== Task description ==
Please reproduce verbatim the lines below, from the first through the one with "This screenshot has width=523, height=929.".
BEGIN Extracted information
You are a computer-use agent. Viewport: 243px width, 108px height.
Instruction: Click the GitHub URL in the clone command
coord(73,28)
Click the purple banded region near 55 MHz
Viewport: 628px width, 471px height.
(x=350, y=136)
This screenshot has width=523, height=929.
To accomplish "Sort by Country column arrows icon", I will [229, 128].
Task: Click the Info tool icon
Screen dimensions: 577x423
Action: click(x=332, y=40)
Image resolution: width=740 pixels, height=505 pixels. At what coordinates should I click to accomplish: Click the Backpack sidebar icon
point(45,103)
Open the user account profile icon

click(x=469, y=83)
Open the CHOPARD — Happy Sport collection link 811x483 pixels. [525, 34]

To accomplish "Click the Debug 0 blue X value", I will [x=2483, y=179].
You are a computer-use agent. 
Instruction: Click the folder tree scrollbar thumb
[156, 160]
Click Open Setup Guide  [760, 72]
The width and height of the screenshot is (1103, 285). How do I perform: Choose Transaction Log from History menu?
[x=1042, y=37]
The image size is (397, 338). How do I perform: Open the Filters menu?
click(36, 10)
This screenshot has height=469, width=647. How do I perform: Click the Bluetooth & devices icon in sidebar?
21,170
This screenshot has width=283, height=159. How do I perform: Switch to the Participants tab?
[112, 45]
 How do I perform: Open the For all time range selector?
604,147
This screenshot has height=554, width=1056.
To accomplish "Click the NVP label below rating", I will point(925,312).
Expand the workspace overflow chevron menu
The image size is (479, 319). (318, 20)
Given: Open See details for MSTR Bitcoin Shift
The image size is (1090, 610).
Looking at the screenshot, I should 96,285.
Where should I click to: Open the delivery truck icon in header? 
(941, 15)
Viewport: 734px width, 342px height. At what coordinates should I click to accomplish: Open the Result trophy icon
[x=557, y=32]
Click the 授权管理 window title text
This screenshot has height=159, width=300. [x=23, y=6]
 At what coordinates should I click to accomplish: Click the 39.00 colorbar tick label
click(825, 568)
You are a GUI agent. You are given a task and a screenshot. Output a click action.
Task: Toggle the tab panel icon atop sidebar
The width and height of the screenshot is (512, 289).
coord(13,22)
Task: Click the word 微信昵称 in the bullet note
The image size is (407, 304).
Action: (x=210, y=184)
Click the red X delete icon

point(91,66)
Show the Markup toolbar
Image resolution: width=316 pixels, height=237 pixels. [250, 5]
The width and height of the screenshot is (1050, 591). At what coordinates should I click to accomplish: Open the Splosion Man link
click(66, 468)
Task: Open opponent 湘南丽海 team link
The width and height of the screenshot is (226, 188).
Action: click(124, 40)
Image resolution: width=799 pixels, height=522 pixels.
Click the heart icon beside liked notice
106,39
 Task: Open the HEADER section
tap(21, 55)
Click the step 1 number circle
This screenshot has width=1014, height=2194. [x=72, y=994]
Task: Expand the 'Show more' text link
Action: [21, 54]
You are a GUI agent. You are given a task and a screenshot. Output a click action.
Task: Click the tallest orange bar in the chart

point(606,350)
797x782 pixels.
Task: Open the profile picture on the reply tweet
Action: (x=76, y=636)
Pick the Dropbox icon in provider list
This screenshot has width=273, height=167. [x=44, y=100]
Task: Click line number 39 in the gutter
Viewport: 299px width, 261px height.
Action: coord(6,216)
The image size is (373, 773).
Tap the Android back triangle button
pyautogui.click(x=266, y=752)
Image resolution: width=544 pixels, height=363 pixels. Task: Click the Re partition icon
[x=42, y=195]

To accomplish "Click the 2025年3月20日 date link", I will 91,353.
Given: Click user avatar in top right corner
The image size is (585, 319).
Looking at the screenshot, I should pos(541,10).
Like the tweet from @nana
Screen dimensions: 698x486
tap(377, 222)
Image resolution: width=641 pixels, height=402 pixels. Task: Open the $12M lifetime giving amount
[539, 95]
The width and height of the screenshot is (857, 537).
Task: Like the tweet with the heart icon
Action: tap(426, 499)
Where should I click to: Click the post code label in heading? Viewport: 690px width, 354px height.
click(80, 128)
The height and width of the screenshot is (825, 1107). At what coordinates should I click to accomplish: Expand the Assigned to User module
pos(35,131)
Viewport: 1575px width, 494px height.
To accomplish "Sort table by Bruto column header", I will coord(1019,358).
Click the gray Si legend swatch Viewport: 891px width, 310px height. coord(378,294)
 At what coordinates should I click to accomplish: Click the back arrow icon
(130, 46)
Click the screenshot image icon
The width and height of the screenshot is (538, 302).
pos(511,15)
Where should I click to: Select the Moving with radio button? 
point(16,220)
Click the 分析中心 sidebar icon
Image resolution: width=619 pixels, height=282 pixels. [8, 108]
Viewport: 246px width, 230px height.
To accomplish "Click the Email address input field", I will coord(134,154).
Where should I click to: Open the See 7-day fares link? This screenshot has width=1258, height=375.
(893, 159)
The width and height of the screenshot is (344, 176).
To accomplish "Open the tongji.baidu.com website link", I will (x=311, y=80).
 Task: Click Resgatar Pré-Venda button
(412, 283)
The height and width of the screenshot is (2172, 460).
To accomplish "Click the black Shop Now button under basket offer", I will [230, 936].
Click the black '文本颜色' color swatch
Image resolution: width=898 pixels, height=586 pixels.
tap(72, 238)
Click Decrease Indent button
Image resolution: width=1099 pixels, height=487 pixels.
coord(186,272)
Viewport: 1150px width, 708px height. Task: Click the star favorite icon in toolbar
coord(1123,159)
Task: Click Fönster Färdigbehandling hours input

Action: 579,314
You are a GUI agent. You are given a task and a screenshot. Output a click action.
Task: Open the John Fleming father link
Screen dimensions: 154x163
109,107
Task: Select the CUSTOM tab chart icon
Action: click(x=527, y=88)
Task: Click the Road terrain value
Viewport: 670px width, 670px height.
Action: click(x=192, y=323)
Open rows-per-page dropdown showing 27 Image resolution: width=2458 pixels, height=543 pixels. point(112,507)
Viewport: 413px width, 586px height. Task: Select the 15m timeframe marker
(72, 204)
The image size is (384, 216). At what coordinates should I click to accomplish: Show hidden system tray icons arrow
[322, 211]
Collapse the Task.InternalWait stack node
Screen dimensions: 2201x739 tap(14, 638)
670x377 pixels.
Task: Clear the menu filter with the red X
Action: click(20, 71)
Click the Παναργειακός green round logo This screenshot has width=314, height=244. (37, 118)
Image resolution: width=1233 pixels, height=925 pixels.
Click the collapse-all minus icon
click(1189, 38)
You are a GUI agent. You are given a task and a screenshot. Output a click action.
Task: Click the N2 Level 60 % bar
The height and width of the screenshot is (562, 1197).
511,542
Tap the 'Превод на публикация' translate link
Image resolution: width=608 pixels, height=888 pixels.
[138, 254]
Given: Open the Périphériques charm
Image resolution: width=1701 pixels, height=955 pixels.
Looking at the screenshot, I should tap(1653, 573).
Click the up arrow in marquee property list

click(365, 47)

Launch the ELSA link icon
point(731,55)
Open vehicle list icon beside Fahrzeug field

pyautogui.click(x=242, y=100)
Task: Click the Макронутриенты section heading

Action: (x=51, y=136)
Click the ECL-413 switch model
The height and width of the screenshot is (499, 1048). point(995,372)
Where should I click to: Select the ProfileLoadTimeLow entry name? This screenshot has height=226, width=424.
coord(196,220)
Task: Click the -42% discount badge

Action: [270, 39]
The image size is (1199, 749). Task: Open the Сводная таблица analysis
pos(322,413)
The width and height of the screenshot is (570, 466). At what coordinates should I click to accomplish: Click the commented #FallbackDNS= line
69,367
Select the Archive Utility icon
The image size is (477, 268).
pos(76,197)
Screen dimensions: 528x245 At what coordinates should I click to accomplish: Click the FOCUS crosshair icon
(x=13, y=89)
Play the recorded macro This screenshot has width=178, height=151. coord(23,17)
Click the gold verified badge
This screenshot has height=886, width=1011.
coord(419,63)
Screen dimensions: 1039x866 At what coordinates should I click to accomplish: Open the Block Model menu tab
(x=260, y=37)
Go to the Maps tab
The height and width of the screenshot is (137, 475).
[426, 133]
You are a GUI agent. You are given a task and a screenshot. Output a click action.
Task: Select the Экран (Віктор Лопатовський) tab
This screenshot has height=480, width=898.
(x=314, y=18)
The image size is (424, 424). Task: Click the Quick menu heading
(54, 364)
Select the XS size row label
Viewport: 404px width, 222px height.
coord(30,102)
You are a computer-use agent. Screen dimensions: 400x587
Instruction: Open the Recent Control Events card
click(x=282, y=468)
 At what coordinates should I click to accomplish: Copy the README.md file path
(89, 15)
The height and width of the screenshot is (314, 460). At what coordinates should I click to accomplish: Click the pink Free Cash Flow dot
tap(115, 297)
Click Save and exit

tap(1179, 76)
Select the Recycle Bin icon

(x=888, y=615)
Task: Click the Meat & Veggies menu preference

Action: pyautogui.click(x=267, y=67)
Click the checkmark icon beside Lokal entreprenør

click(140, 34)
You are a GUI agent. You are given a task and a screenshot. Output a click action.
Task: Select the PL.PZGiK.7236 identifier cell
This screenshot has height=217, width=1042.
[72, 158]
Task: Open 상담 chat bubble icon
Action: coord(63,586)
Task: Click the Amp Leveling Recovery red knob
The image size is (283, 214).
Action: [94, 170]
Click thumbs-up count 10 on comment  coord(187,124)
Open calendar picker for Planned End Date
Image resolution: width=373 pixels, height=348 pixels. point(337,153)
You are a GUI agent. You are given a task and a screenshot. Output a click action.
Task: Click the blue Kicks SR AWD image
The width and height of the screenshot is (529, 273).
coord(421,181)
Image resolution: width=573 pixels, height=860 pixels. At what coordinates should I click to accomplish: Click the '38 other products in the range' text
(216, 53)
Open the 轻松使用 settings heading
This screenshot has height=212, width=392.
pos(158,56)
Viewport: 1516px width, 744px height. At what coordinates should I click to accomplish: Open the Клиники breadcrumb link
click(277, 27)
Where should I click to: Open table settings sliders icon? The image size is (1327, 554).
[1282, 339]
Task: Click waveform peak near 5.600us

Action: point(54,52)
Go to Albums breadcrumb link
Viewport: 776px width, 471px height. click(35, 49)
END Extracted information
== Expected answer ==
You are a computer-use agent. Viewport: 243px width, 108px height.
Instruction: Click the GitHub URL in the clone command
coord(73,28)
Click the purple banded region near 55 MHz
Viewport: 628px width, 471px height.
(x=350, y=136)
This screenshot has width=523, height=929.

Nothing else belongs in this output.